Nethserver 8 Cluster joining error

NethServer Version: NS8
Module: Cluster

Now that I have a NS8 with at least mail, webtop working, wanted to install a second NS8 and join that to the cluster to see the feature in action.
I have installed the second NS8 on a new VM with identical resource config on Debian+BTRFS.

After the install I clicked on Join Cluster. copy/pasted the Join code from the leader node. No matter how many times I tried and how long I waited for the task to finish, the screen sits with spinning wheel as following:

I did not think I needed any further configuration on the leader node for the cluster feature to work. Have I missed something? I should mention, I tried to join the node with both TLS validation enabled and disabled but same result.

1 Like

I really can’t understand why there are that much issues. Are the system requirements fulfilled?
I’m sorry to repeat myself but…in logs we trust. Please share logs so we’re able to check what’s going on.
Could you please also share some hardware information (like RAM, CPU and disk type) and if there’s a special proxmox vm config (not default)?
Is this VM stored on Ceph?
Which Debian install image did you use? The installation should really be minimal, see Minimum Requirements To Run NethServer 8 - #6 by mrmarkuz

Some ideas:

I assume you disabled the firewall for the virtual network device of the NS8 VM in Proxmox.

Let’s check the nodes FQDNs:

hostname -f

Can the future worker node reach the cluster leader HTTPS port? (gives back “Found” when working)

curl -k https://nodename.domain.tld/cluster-admin

I tested NS8 on Debian 12 with ext4 and xfs and there are no issues. I think that’s possibly the wrong direction as podman seems to work with most filesystems.
There are for example known issues regarding NFS mounts, see Ns8 merged error - #15 by davidep

No, I don’t think so, there’s no additional configuration needed.

3 Likes

Indeed it is odd why my instance having so many issues. I do not consider my virtual environment unique as far as architecture goes. Here are the details of the VM for NS8:
Hypervisor: Proxmox 7.4-13
VM Type: KVM
Core/RAM/VM Disk Type: 4/8GB/VirtioIO
Storage: Initially NS8 was on Ceph. Currently running on local ZFS storage
No special Proxmox configuration. No Proxmox firewall

Which log would be helpful to find the issue of not being able to join new node? Log from the leader or slave?
If you need log from the slave, where is the location of log store? Since I cannot login to GUI without taking care of cluster creation or joining, I cannot pull the log via cluster admin gui.

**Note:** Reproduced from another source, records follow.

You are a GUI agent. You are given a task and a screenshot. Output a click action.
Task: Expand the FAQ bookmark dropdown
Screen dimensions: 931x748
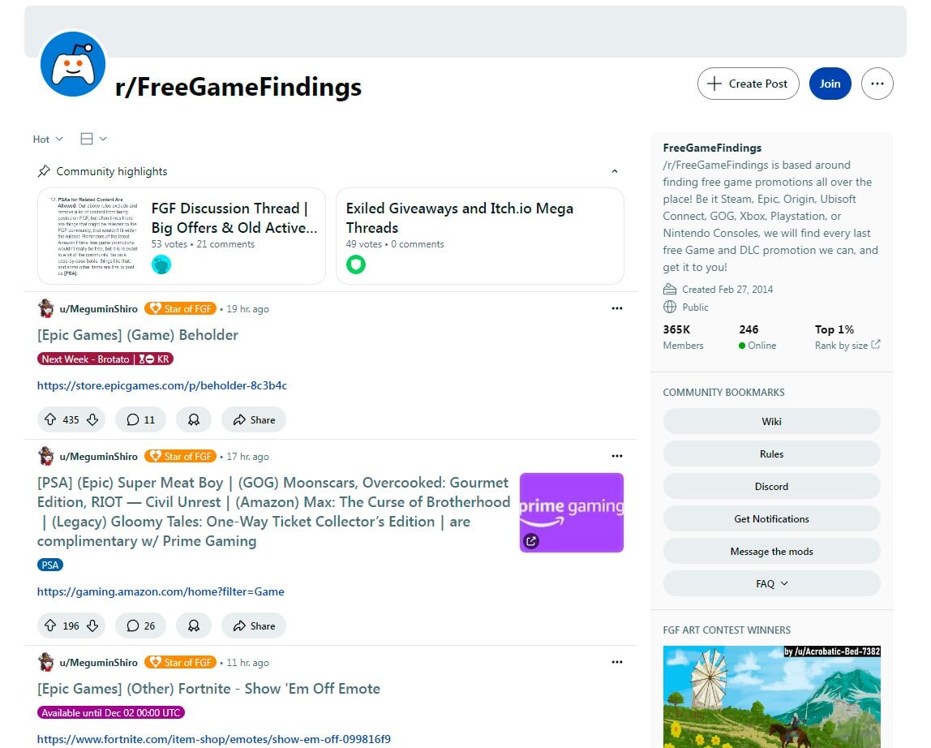[x=770, y=583]
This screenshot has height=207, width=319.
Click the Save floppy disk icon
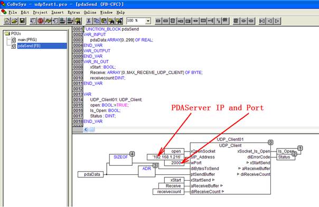click(x=22, y=21)
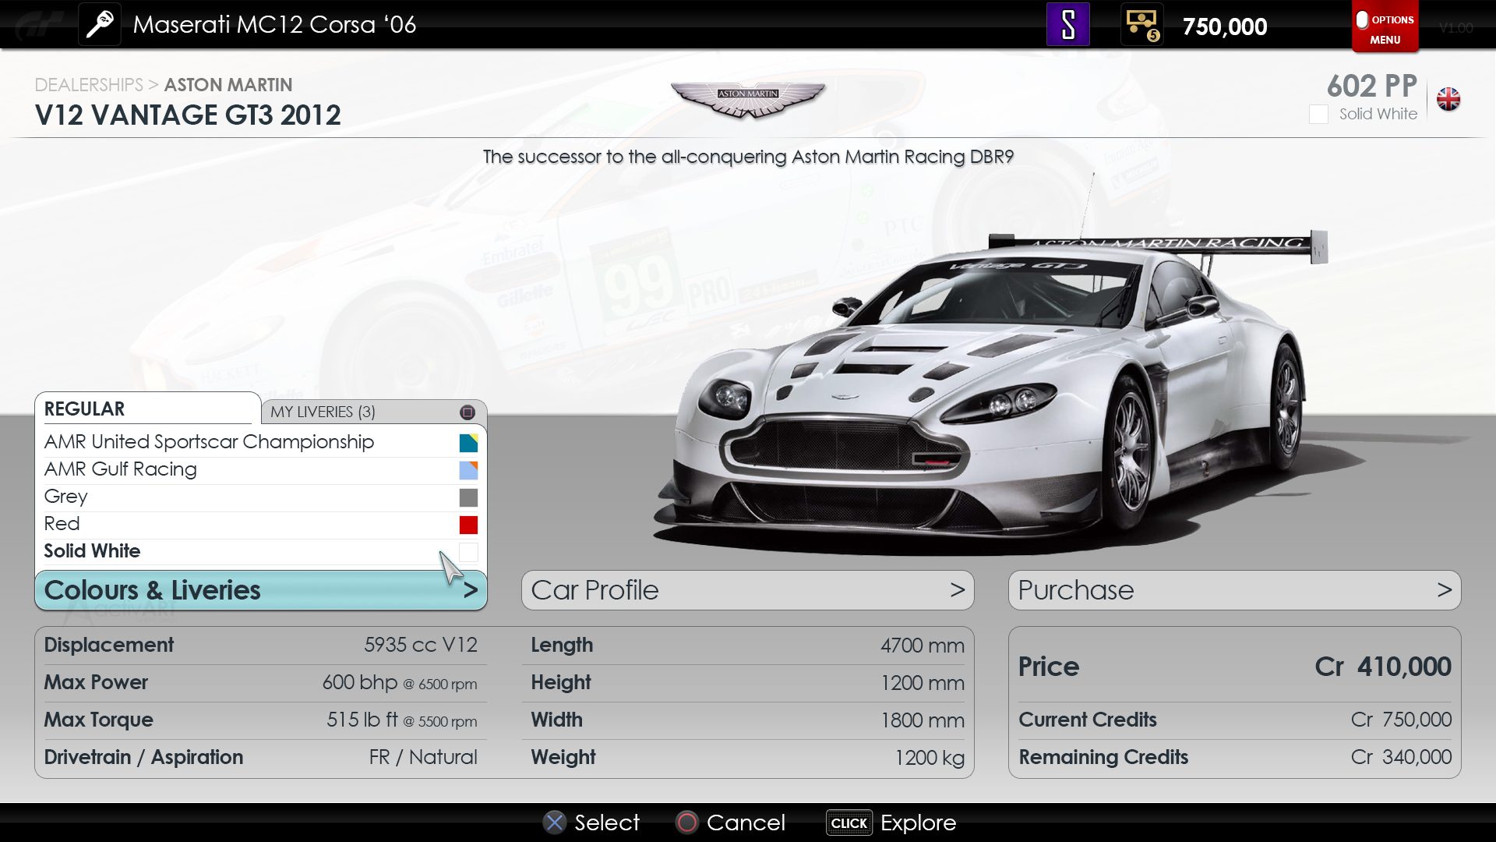Open the Purchase panel
The width and height of the screenshot is (1496, 842).
[1234, 590]
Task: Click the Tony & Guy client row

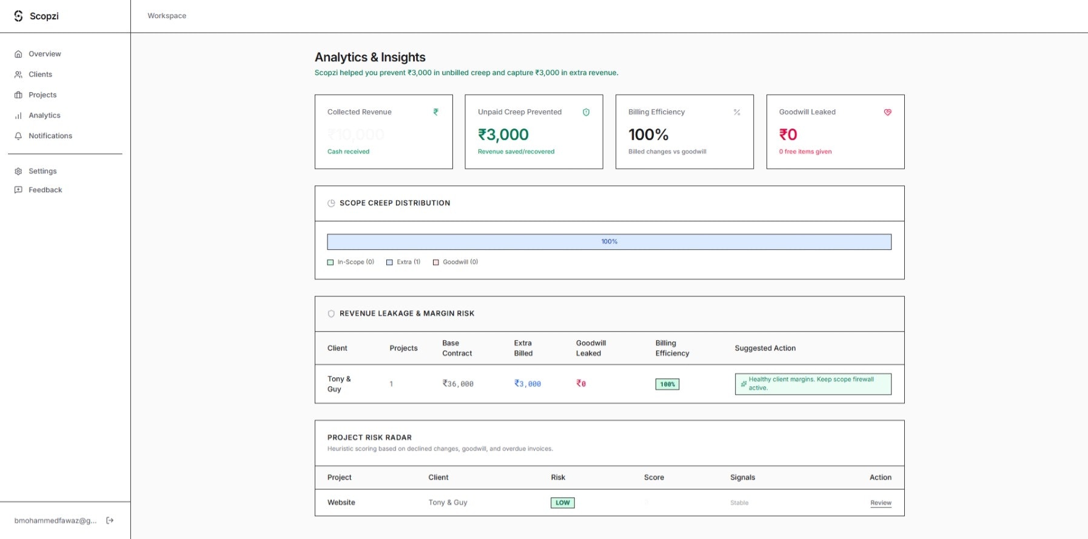Action: [609, 384]
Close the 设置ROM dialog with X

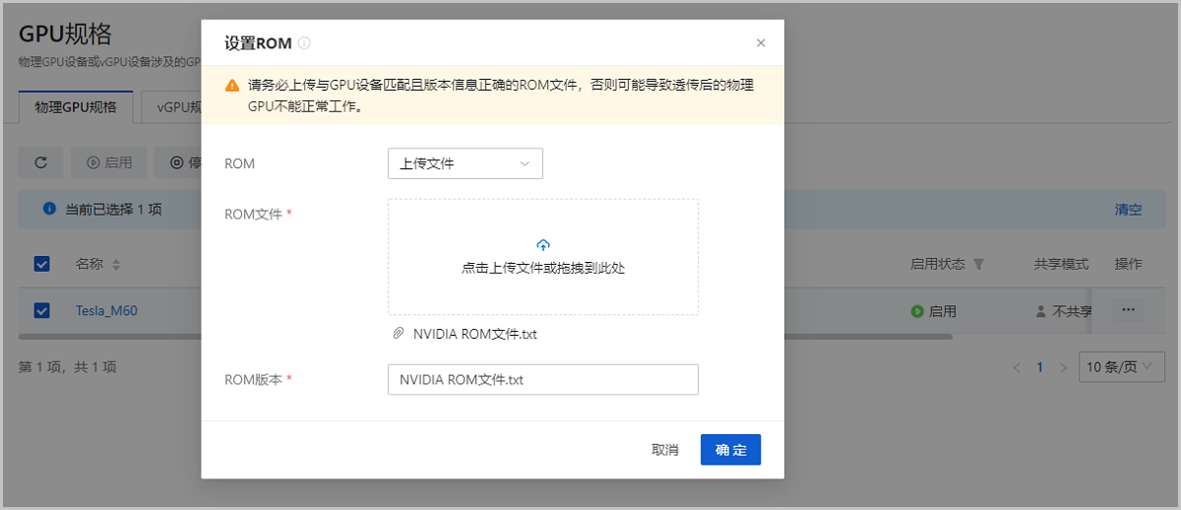761,43
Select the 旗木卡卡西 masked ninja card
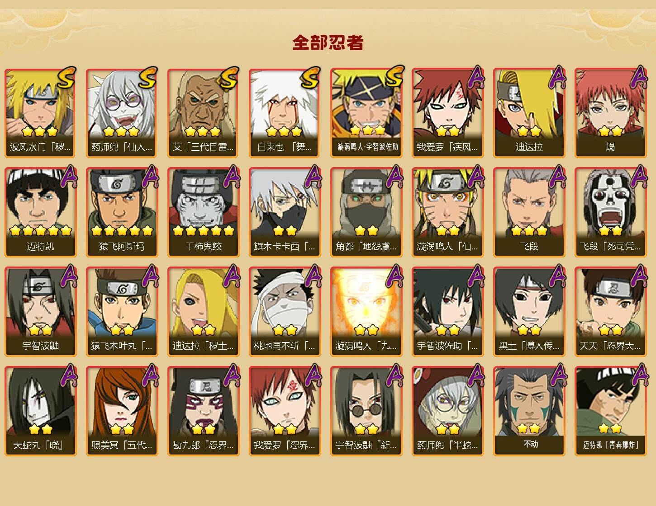Screen dimensions: 656x506 [285, 212]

The new node just return Found for the curl command with FQDN of leader.

2 Likes

Thanks for the infos.

I guess both. To get the logs you could also use journalctl on CLI.

To export a time range of the logs to a file:

journalctl --since "2024-04-28 11:30" --until "2024-04-28 11:40:00" > mylogs.log

That’s good news.

1 Like

After few attempts i was able move past the cluster joining page. Leader node now actually recognizes that a node was added to the cluster. However it sees as offline but the need is online and accessible.

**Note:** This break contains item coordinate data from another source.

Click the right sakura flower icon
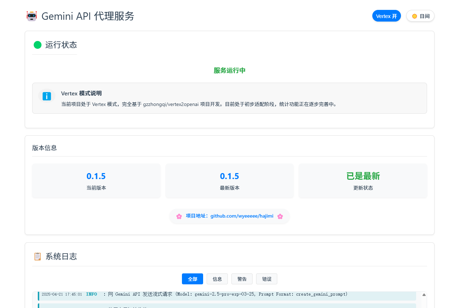The height and width of the screenshot is (308, 467). pyautogui.click(x=280, y=216)
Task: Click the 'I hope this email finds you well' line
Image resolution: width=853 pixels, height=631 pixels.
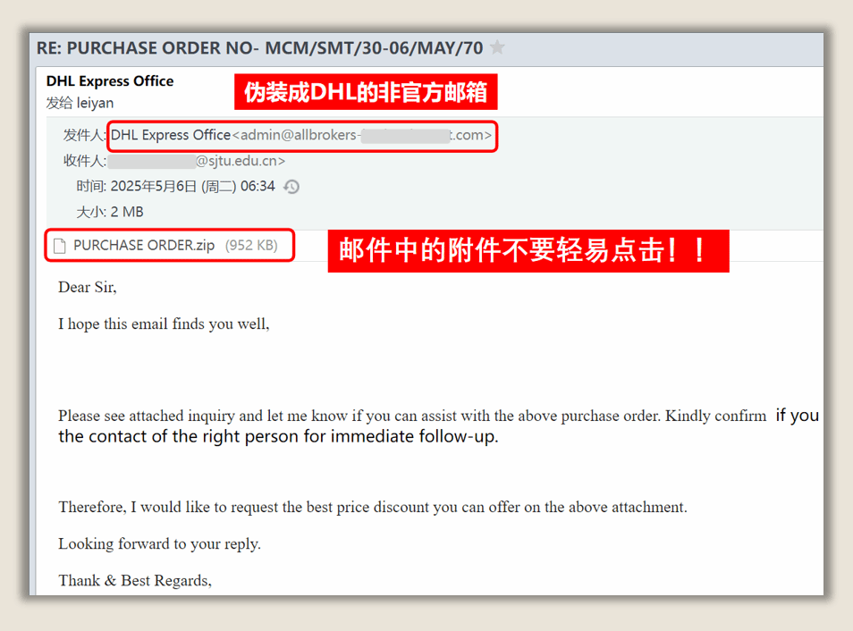Action: tap(164, 324)
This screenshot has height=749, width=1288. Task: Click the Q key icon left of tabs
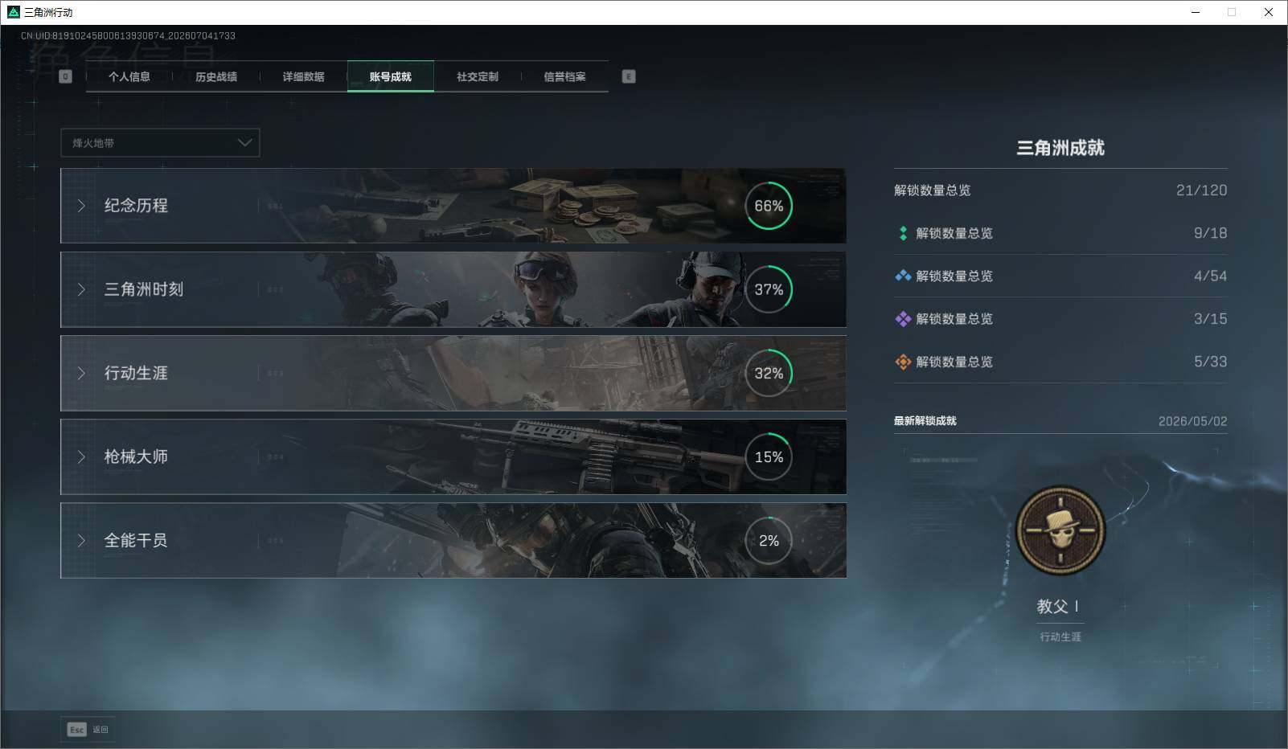(x=66, y=76)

After ths my leader node GUI is now struggling. It became very slow and mostly sits with these gray placeholders.

I have included the logs from both nodes below. Hopefully they can shed some light.
NS8 leader node error

NS8 slave node error log

1 Like
Apr 28 12:37:43 ca0401nth02 agent@cluster[7550]: Error: NAME_CONFLICT: new_service(): 'ns-wireguard'
Apr 28 12:37:43 ca0401nth02 agent@cluster[7550]: task/cluster/42a1ae52-d05d-43a6-a66a-1fb1d87d710e: action "join-node" status is "aborted" (26) at step 20wgboot

There’s a similar issue:

To list the services in the firewall:

firewall-cmd --list-services --zone public

To remove the wireguard firewall service before retrying to join:

firewall-cmd --remove-service=ns-wireguard

I made one last attempt to get this to work.

I created 2 fresh VMs with identical specs (2 vCPU, 8GB RAM) and installed Debian 12.
I installed NS8 following the guide using curl command on both VMs.
On node 1, I created a new cluster and nothing else, no app, no configuration. Even after waiting for hours and refreshing many times, the GUI never fully loads. Always missing something and looks like unfinished GUI page as following image:

On node 2, I clicked on Join Cluster, copy/pasted the join code from node 1. The join never finishes. The GUI shows the spinning wheel indefinitely as following:

I am all out of ideas to try on this. How much more basic I could get than clean, freshly installed OS?

Any debian user out there who has a fully functioning NS8 which loads GUI every time?